Sun, 11 Jul 1999 17:32:12 -0700
> > Here are some randomly generated strings for your consideration.
> > -A computer is a construct of meta-information.
> Hmm... i always thought a computer was a physical device that processed
I have noticed that the same computation can be carried out on a variety of
physical devices. A system of gears and punch cards or a set of hydraulic valves
could compute the same programs as a digital computer of the same size. Clearly
the physical device is irrelevant! The one thing that remains constant is the
information that describes the compatable but radically diffirent machines! I
could remove the machine entirely and you could still execute the program
manually. Certainly there is great benefit to having the fastest physical system
you can find will have you grinning more than any less efficient system.
> > -Any unambiguous form of information can be used to make a computer.
> Uhh... (:-))
Okay Lets say you had a ton of kumoquats and banannas to compute with.

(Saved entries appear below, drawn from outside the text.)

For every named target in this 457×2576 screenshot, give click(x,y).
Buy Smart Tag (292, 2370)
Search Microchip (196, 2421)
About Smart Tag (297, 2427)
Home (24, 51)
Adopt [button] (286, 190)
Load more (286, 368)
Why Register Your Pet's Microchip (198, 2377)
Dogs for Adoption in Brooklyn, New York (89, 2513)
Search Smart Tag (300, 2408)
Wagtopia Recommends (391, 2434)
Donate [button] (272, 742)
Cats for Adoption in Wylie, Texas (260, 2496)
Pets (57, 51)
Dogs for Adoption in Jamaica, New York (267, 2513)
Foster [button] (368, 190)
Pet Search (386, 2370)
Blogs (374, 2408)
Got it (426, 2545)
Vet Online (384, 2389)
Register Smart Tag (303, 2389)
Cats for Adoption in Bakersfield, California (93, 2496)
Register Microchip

Lets say
you wring a handfull of kumoquats with two banannas and call it a fruitcake. Or
lay two banannas across each other and call it an "alanis silly". With one
kumoquat and 8 or so banannas you can create a starburst. Then with the banannas
or kumoquats you can either determine that I am avoiding my homework or lay them
out in lines that connect the alanissillys and fruitcakes. With that set of
symbols alone it should be possible to specify a computation. The only trick is
to come up with the rules that govern it. My mind isn't up to it at the moment
but I am certain that with an appropriate set of rules it can be made to support
the execution of a program, any program! Mechanically the system would rely
heavily on humans moving tons of banannas around and shoveling kumoquats so I
don't expect it to be practical, merely possible.
> > -Any ordered set of numbers communicates a unique message.

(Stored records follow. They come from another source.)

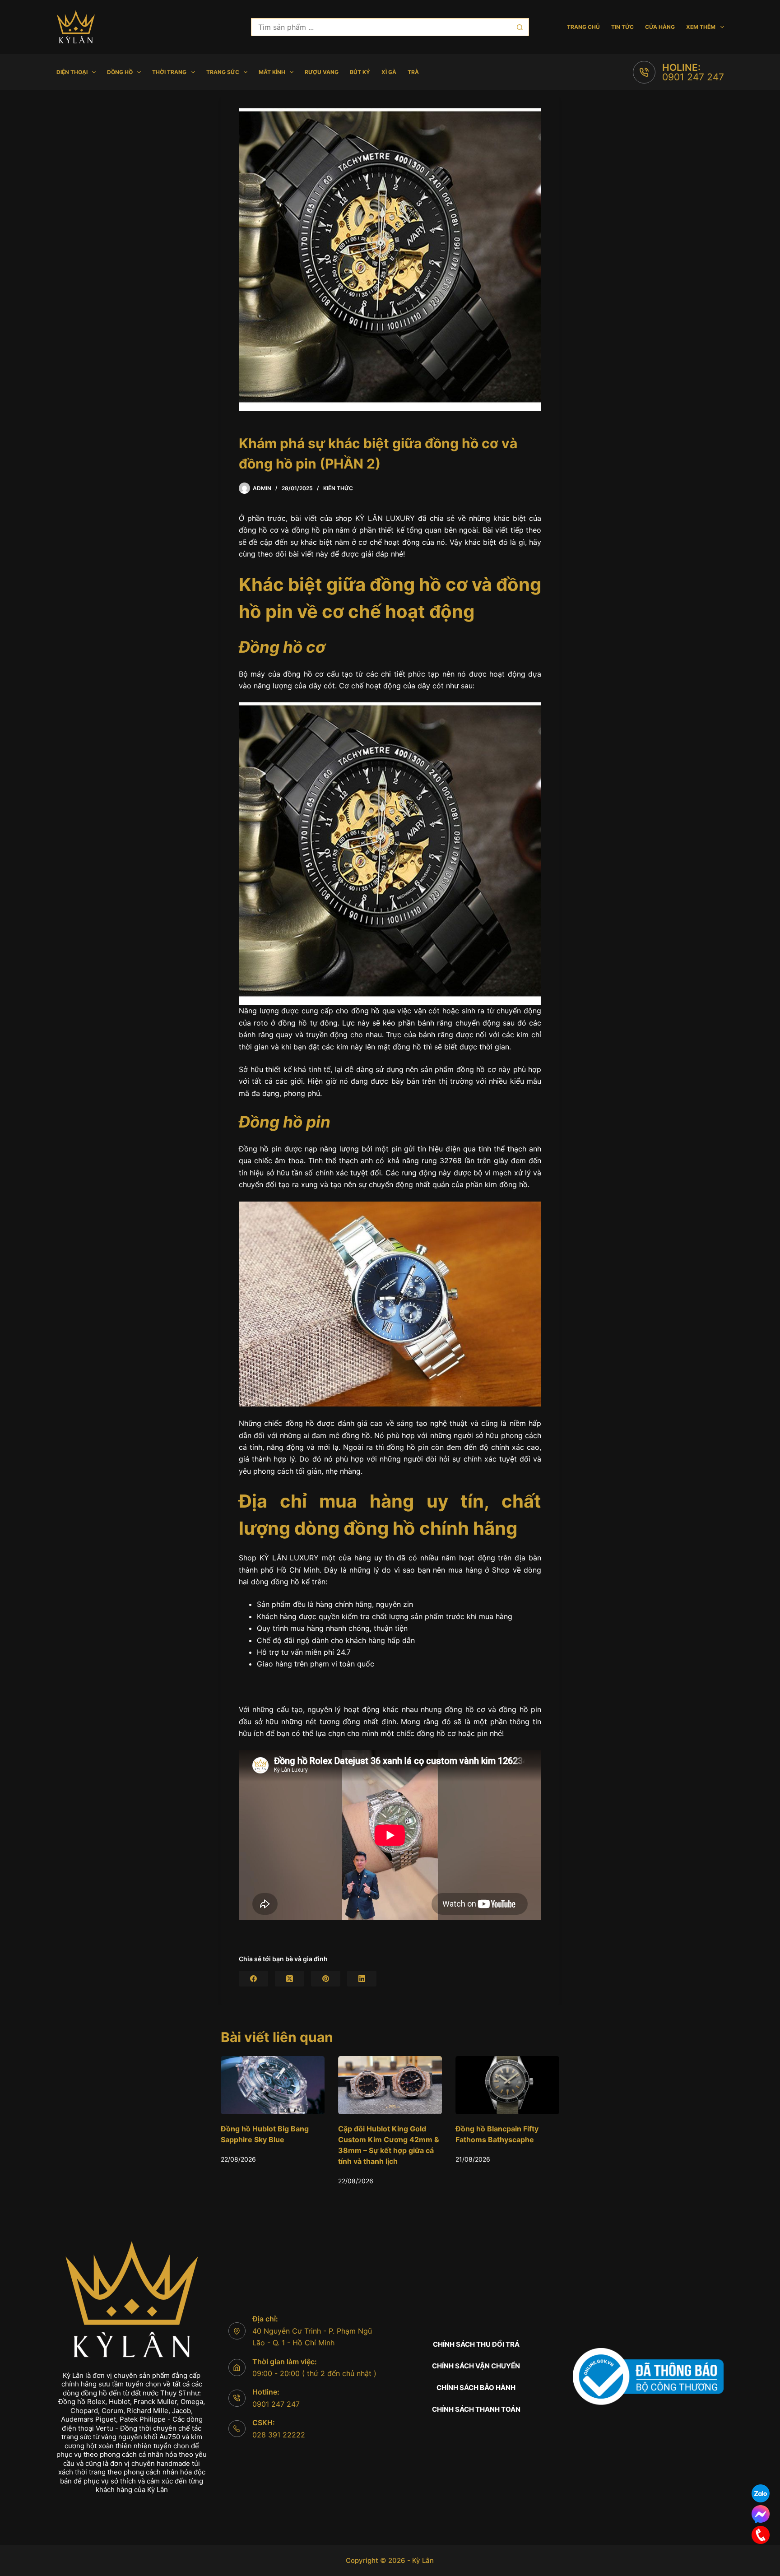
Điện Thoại (72, 72)
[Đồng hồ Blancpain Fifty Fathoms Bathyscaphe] (390, 2085)
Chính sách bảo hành (475, 2387)
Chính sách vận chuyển (476, 2366)
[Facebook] (253, 1979)
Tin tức (622, 26)
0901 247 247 (693, 77)
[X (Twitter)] (289, 1979)
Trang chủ (583, 26)
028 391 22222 (278, 2434)
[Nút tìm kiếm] (520, 27)
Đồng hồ (120, 72)
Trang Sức (222, 72)
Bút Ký (360, 72)
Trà (413, 72)
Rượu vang (322, 72)
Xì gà (388, 72)
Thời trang (169, 72)
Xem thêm (700, 26)
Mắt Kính (272, 72)
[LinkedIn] (361, 1979)
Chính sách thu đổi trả (476, 2344)
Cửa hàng (660, 26)
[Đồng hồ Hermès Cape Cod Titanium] (507, 2085)
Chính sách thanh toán (476, 2409)
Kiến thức (338, 488)
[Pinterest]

> No... a set of numbers doesn't communicate anything unless someone >wants it to; a set of numbers could communicate anything depending on the language it was communicated in.
Perhaps. That is a question in number theory. It and information theory should
be able to answer that question.
> > -The code used for translating messages in any language into ordered sets of numbers is universal....
> How do you "translate" something into sets of numbers? You'd need to have a language that used sets of numbers as the syntax first; there'd be many different kinds of languages, so there'd need to be different algorithms of translation for different source and target languages.
That may turn out to be the case. I am not really sure of the answer yet.
Clearly the numbers would not be a discrete one to one translation as with godel
numbering but rather express a pattern or mathematical idea. Then creating more
interesting ideas would be a question of finding the product of the strings you
want to combine. It would require a great deal of factorization. Practically
this system would be most appropriate during the transition to quantum
> > -With a system of ordered sets of numbers a "Natural Computer" can be >created.
> Well, maybe _with_ them you could (you could make a computer with >cheese, lettuce, and tomatoes too), but you're going to need some silicon or something if you're really going to make a computer...
Quantum fluks. or Nanoscale transistors.
> What are you trying to say?
3y3 4m l4m3.
> Are you really just saying that you find sets of numbers interesting?
They are! In an absolute sense not just a subjective sense!
> I find them somewhat interesting too, but it is silly to make these >vague claims about what one can do with them.
I make no claims! Only hypothesi!!! In my first message I did not say "I claim
the following" instaid I said "Here are some randomly generated strings for your
consideration." I didn't want to have to eat words later so I carefully made it
so that I couldn't be blamed for what I wrote because I could use randomness as
a scapegoat. =P
Pyramid schemes are illegal.
Social Security is a pyramid scheme.